The 202 South State Street Building’s terra cotta cladding evidently experienced deterioration as early as 1934, when a building permit was given for the replacement of 192 pieces of damaged terra cotta. In 1974, the building was cited as one of 1,100 buildings in a state of dangerous disrepair in a survey ordered by the City of Chicago. Although repairs were reportedly made, in May 1984 a four-foot-tall section of terra cotta broke loose from the 202 South State Street Building. A dark gash marked the 7th floor window frame where the four 20-pound mullion pieces fell from the building. According to one report, metal hooks that anchored the terra cotta tiles rusted through the decades of winter freezes and spring thaws due to water seepage, and finally gave way as temperatures climbed to 87 degrees. (Chicago Tribune, 27 May 1984) The building’s terra cotta cornice was removed at an unknown date.

More recently, the Critical Examination Report by the Gustitius Group, Inc. (May 2002) outlined the condition of the all façades and prioritized recommendations for repair. At that time, it was reported that existing terra cotta masonry cladding was in fair condition. Some new cracks in the terra cotta and few spalls were found. Where necessary, unsound terra cotta was stabilized. It was also reported that in 1997 and 1998, severely distressed terra cotta pieces were replaced at window mullions and corners of columns by painted aluminum sheet metal cladding. North and east parapet walls consisting of the interior and terra cotta on the exterior face are in fair to poor condition. Many cracks exist on the brick masonry, several decorative terra cotta elements have been removed and replaced by aluminum sheet metal, and terra cotta mortar joints have been sealed unsatisfactorily with sealant. The glazed brick masonry tower (chimney stack) with decorative terra cotta elements are in stable condition. A few terra cotta elements are missing.

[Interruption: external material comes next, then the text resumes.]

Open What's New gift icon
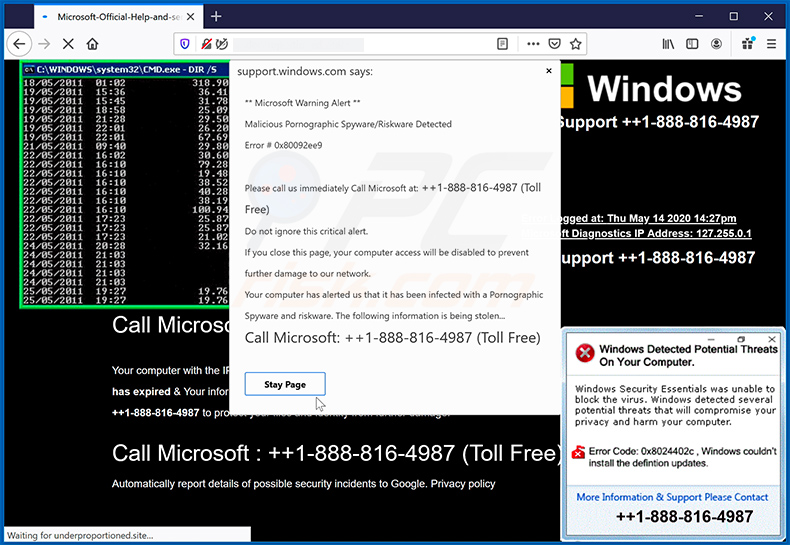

Currently an exterior stabilization project is underway. As of May 2009, repairs to the brick facades, stabilization of the exterior granite at the second floor, and covering the second floor window openings with a corrugated material are nearing completion. The construction of a temporary canopy at the second floor level along State and Adams Streets is underway along with the replacement of the vaulted Adams Street sidewalk’s concrete wearing surface and corner curb ramps.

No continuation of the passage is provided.